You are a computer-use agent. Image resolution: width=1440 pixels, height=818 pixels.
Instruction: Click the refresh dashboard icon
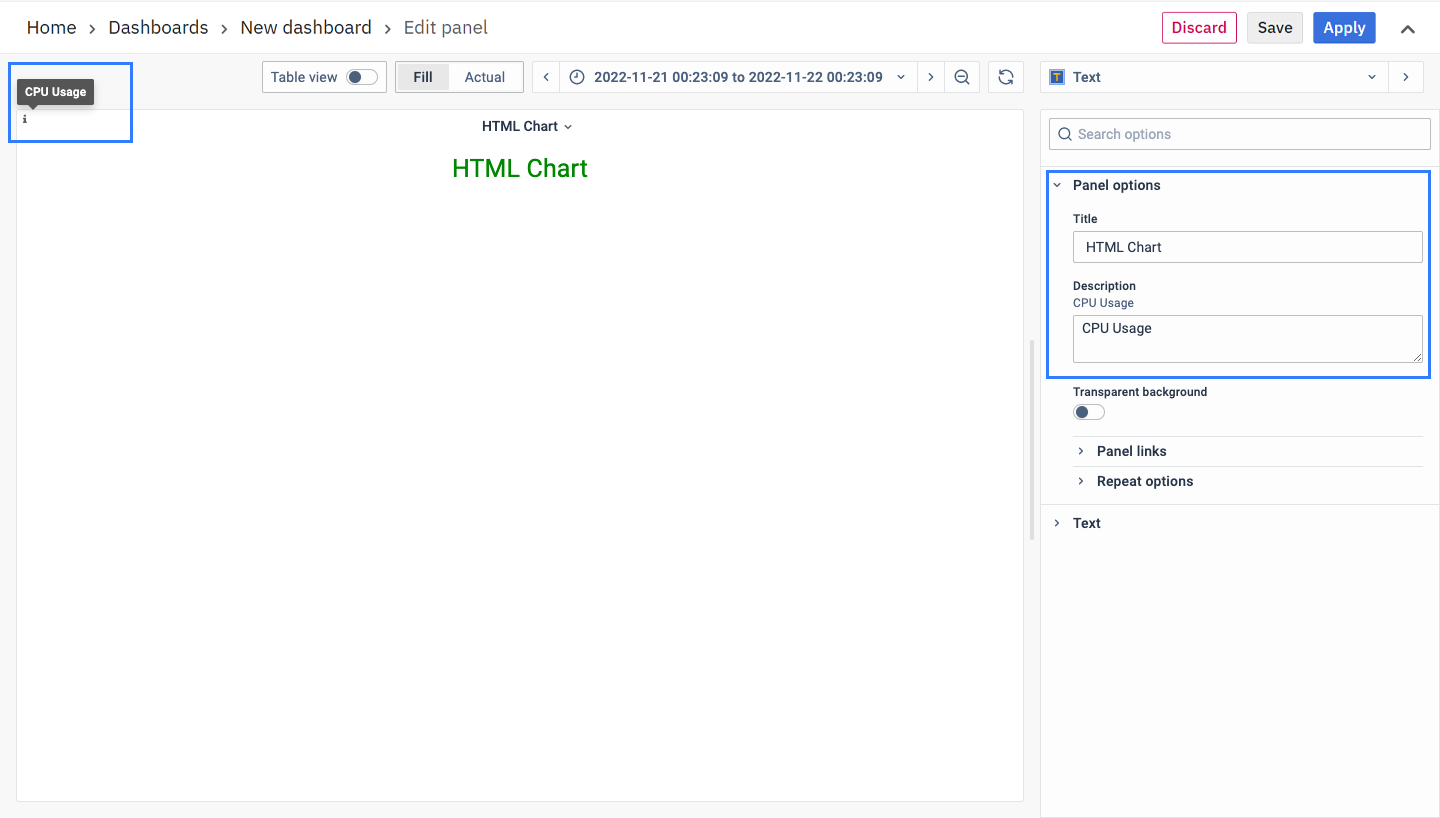1006,77
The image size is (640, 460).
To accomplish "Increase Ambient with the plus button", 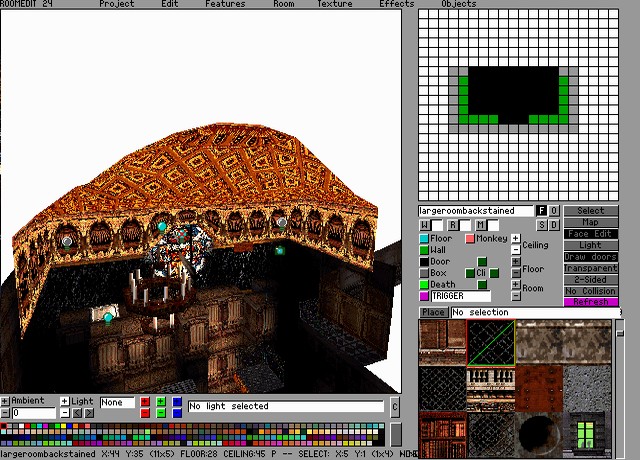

——

_PROMPT_. Without including any picture, print every record exactly as written above.

_TASK RESPONSE_.
You are a computer-use agent. Image resolution: width=1440 pixels, height=818 pixels.
Instruction: Click the refresh dashboard icon
1006,77
The image size is (640, 460).
To accomplish "Increase Ambient with the plus button", 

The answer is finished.